Under the leadership of then-Chairwoman Ronna McDaniel, the Republican National Committee changed their rules in the summer of 2022 to allow for the party to select their 2028 convention location even before the 2024 presidential election had taken place. By January 2023, the Republican National Committee was already taking preliminary steps in its site selection, including visits to some potential host cities.

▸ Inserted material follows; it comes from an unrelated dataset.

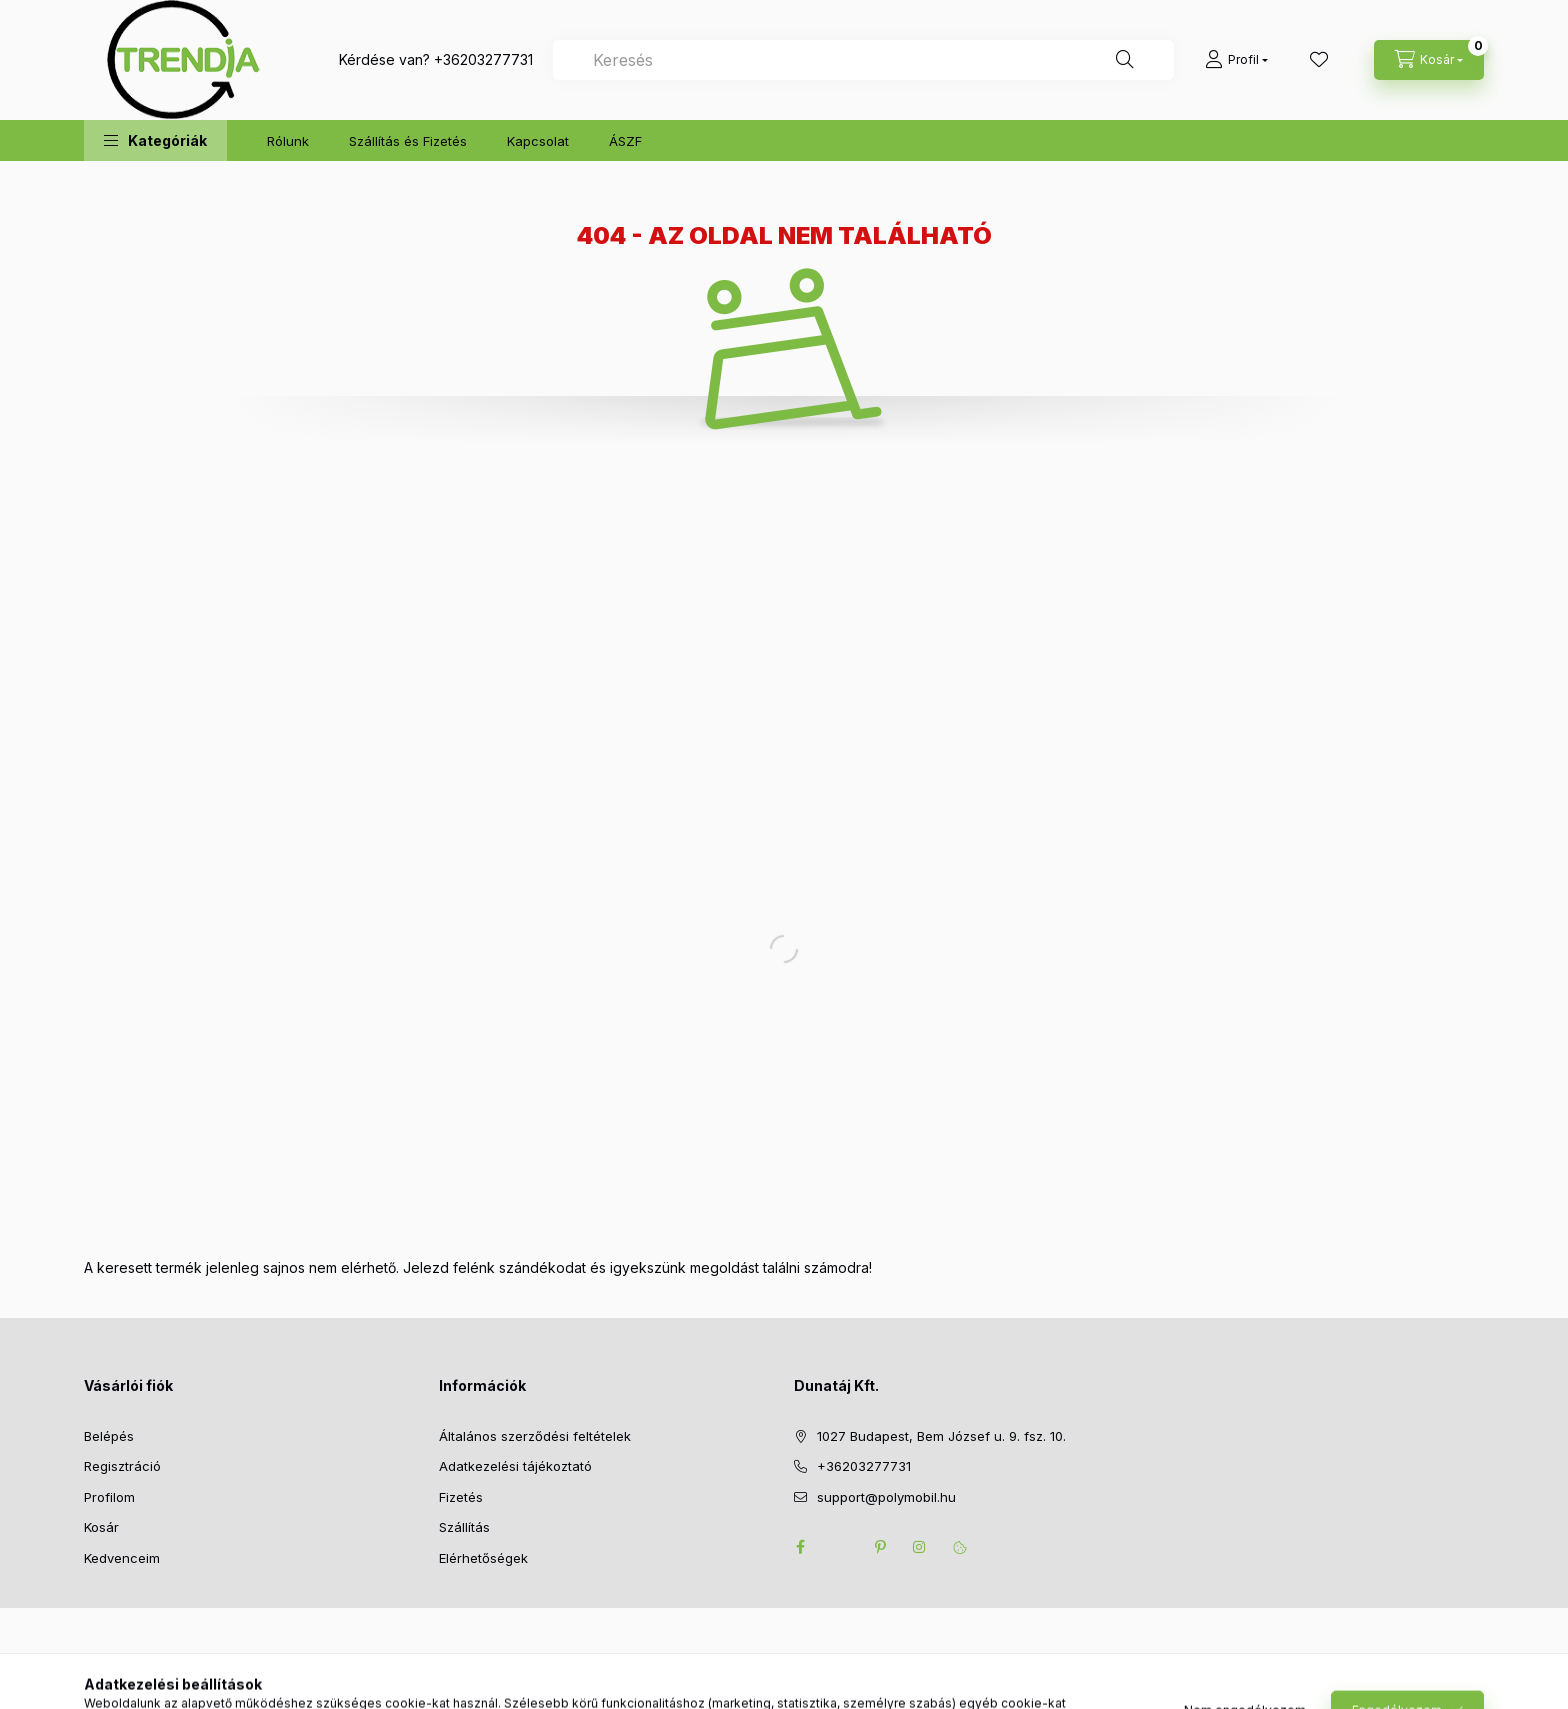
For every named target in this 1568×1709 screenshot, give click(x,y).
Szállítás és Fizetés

Cities that courted the 2028 convention included Houston, Texas (the past host of the 1928 Democratic and 1992 Republican conventions); Miami, Florida (whose metro area was host to the 1968 Republican, 1972 Republican, and 1972 Democratic conventions); and Nashville, Tennessee. Another city that received consideration was Jacksonville, Florida (which was briefly planned to host the 2020 Republican National Convention, but ultimately did not).

On August 25, 2023, the Republican National Committee chose Houston as the site of their 2028 convention, This is an uncommonly early selection of a convention site. with Houston beating out Nashville and Miami. The general sessions of the convention will take place at the city's Toyota Center arena. Other major venues are to include Daikin Park and the George R. Brown Convention Center.

==Preparations==
As this was the first time that a presidential convention host city had been selected in advance of the preceding convention, Houston Republicans had the unprecedented luxury of observing the 2024 conventions while preparing for their own 2028 convention. A delegation from Houston attended and observed the logistics of the 2024 Republican National Convention in Milwaukee to gain a better understanding of convention logistics.